Abstract: A styrene-butadiene block copolymer having a Mooney viscosity (ML1+4, 100° C.) of 10 to 150 comprising two specific random styrene-butadiene copolymer blocks different in bound styrene content and in vinyl content in the butadiene portion, and optionally polybutadiene blocks, wherein the total vinyl content in the whole bound butadiene is 30 to 70% and the total bound styrene content is 10 to 40% by weight. Said block copolymer is excellent in wet skid resistance and rolling resistance, well-balanced in fracture and wear characteristics and also satisfactory in processability and cold flow property.
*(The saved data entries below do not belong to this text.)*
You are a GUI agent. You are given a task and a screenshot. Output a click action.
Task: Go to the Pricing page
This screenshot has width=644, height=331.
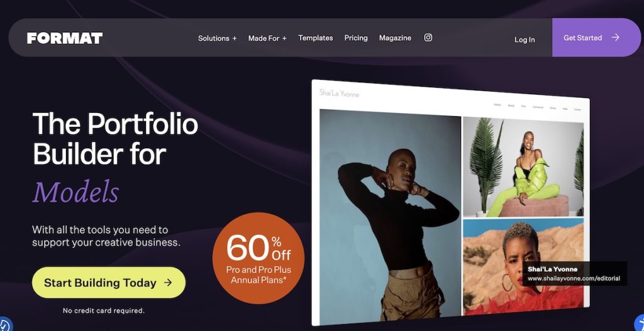point(356,38)
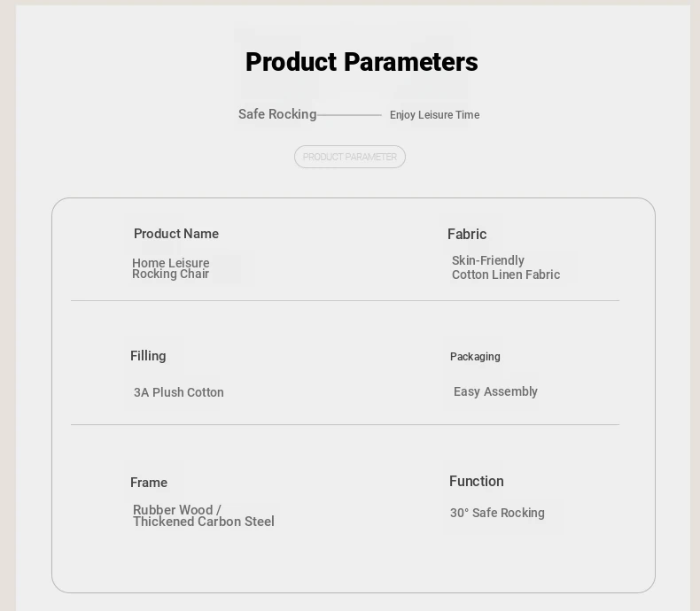Image resolution: width=700 pixels, height=611 pixels.
Task: Click the "Product Parameters" main heading
Action: coord(362,62)
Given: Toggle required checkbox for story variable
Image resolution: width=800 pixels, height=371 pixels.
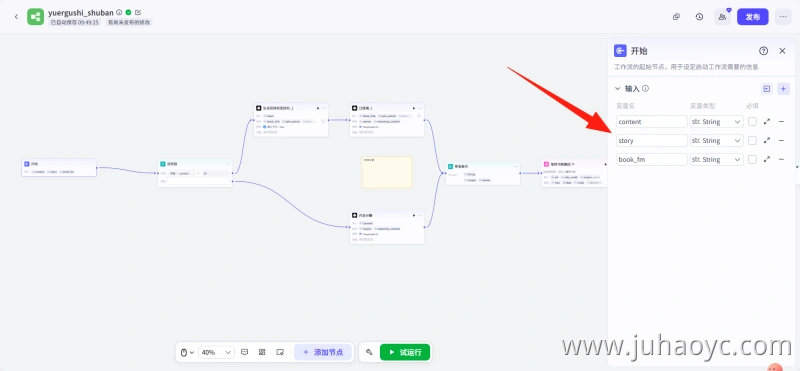Looking at the screenshot, I should coord(752,140).
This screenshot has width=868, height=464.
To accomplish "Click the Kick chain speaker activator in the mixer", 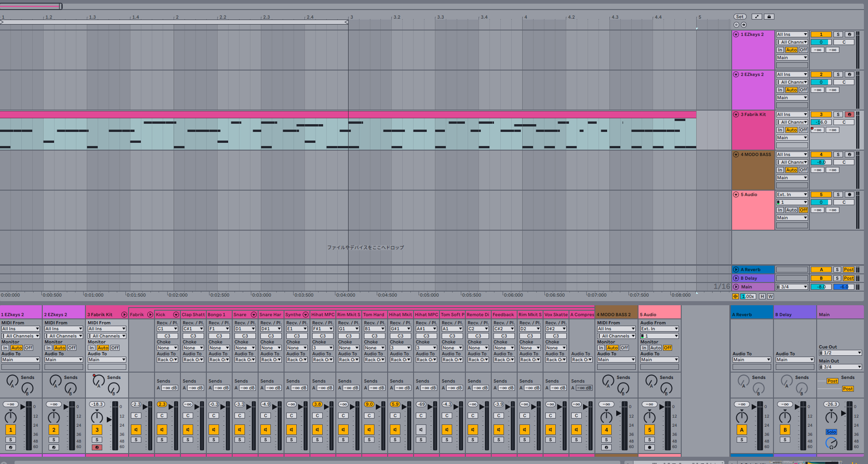I will (162, 429).
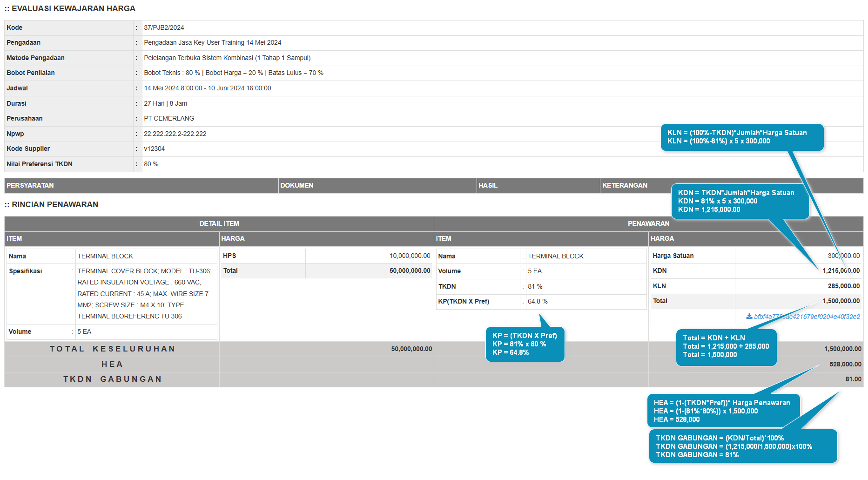This screenshot has height=480, width=868.
Task: Click the KDN value 1,215,000.00
Action: pos(841,270)
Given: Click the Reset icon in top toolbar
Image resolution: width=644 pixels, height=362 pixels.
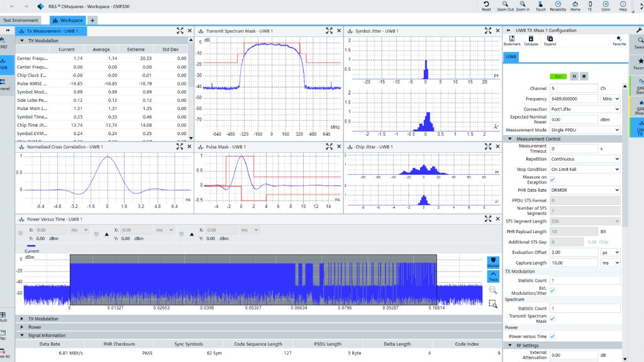Looking at the screenshot, I should point(486,6).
Random styrene-butadiene copolymer rubber

Abstract: A random SBR having excellent tensile strength, resilience, and abrasion resistance as well as a reduced heat buildup property, which comprises 10% to 40% by weight of styrene units and the balance of butadiene units and has a Mooney viscosity of 30 to 150; a content of butadiene units having 1,2-vinyl structure of 60% or less; a ratio Mw/Mn of from 1.2 to 3.5; and a content of isolated styrene units of 40% or more and a content of another styrene units in long chain block form of 5% or less, both contents being determined by decomposing the copolymer with ozone and by applying a gel permeation chromatographic analysis to the ozone decomposition product.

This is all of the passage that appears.